----- Material to process
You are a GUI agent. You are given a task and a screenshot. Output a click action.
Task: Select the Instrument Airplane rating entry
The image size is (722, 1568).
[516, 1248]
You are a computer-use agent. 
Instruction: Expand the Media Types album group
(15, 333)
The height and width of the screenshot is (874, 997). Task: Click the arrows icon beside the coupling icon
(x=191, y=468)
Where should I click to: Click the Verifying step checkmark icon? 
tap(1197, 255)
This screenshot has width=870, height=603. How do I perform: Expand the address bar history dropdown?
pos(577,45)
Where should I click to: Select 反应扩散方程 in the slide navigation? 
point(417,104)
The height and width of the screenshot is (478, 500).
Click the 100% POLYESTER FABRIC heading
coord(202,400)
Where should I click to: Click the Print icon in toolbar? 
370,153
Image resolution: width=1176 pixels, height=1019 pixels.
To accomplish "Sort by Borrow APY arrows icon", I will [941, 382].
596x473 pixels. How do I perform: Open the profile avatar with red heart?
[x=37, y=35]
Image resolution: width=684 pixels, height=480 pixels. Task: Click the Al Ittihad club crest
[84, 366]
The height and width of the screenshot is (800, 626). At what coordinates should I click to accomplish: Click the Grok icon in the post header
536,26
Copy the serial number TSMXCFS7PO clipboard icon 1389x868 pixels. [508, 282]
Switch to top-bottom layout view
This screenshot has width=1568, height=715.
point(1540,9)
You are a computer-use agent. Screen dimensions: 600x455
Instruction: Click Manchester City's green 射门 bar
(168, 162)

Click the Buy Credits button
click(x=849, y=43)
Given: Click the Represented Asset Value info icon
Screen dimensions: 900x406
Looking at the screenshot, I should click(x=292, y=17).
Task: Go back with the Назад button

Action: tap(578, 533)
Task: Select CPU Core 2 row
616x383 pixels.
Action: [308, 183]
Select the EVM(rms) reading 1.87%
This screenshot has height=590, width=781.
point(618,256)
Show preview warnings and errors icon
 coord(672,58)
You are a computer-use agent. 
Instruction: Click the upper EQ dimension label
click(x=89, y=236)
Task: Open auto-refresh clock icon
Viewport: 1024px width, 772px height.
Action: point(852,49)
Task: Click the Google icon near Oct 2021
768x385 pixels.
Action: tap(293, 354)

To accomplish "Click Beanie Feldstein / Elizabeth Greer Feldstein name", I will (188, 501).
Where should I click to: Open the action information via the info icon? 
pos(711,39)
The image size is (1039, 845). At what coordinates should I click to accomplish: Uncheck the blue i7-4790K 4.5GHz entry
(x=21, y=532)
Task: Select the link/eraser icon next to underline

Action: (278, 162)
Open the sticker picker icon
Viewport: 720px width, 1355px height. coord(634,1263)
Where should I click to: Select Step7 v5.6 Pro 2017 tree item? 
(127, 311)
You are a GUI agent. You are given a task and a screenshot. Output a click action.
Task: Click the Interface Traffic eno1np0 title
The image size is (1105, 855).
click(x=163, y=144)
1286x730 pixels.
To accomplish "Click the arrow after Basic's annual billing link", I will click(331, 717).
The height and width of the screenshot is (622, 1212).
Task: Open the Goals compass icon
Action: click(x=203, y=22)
----------
__Work instruction__
While keeping every line the same, please copy out all the records.

__Result of this task__
You are a GUI agent. You are given a task and a screenshot. Output a click action.
Task: Select the Instrument Airplane rating entry
The image size is (722, 1568).
[516, 1248]
You are a computer-use agent. 
Instruction: Expand the Media Types album group
(15, 333)
The height and width of the screenshot is (874, 997). Task: Click the arrows icon beside the coupling icon
(x=191, y=468)
Where should I click to: Click the Verifying step checkmark icon? 
tap(1197, 255)
This screenshot has width=870, height=603. How do I perform: Expand the address bar history dropdown?
pos(577,45)
Where should I click to: Select 反应扩散方程 in the slide navigation? 
point(417,104)
The height and width of the screenshot is (478, 500).
Click the 100% POLYESTER FABRIC heading
coord(202,400)
Where should I click to: Click the Print icon in toolbar? 
370,153
Image resolution: width=1176 pixels, height=1019 pixels.
To accomplish "Sort by Borrow APY arrows icon", I will [941, 382].
596x473 pixels. How do I perform: Open the profile avatar with red heart?
[x=37, y=35]
Image resolution: width=684 pixels, height=480 pixels. Task: Click the Al Ittihad club crest
[84, 366]
The height and width of the screenshot is (800, 626). At what coordinates should I click to accomplish: Click the Grok icon in the post header
536,26
Copy the serial number TSMXCFS7PO clipboard icon 1389x868 pixels. [508, 282]
Switch to top-bottom layout view
This screenshot has width=1568, height=715.
point(1540,9)
You are a computer-use agent. Screen dimensions: 600x455
Instruction: Click Manchester City's green 射门 bar
(168, 162)

Click the Buy Credits button
click(x=849, y=43)
Given: Click the Represented Asset Value info icon
Screen dimensions: 900x406
Looking at the screenshot, I should click(x=292, y=17).
Task: Go back with the Назад button

Action: tap(578, 533)
Task: Select CPU Core 2 row
616x383 pixels.
Action: [308, 183]
Select the EVM(rms) reading 1.87%
This screenshot has height=590, width=781.
point(618,256)
Show preview warnings and errors icon
 coord(672,58)
You are a computer-use agent. 
Instruction: Click the upper EQ dimension label
click(x=89, y=236)
Task: Open auto-refresh clock icon
Viewport: 1024px width, 772px height.
Action: point(852,49)
Task: Click the Google icon near Oct 2021
768x385 pixels.
Action: tap(293, 354)

To accomplish "Click Beanie Feldstein / Elizabeth Greer Feldstein name", I will (188, 501).
Where should I click to: Open the action information via the info icon? 
pos(711,39)
The image size is (1039, 845). At what coordinates should I click to accomplish: Uncheck the blue i7-4790K 4.5GHz entry
(x=21, y=532)
Task: Select the link/eraser icon next to underline

Action: (278, 162)
Open the sticker picker icon
Viewport: 720px width, 1355px height. coord(634,1263)
Where should I click to: Select Step7 v5.6 Pro 2017 tree item? 
(127, 311)
You are a GUI agent. You are given a task and a screenshot. Output a click action.
Task: Click the Interface Traffic eno1np0 title
The image size is (1105, 855).
click(x=163, y=144)
1286x730 pixels.
To accomplish "Click the arrow after Basic's annual billing link", I will click(331, 717).
The height and width of the screenshot is (622, 1212).
Task: Open the Goals compass icon
Action: click(x=203, y=22)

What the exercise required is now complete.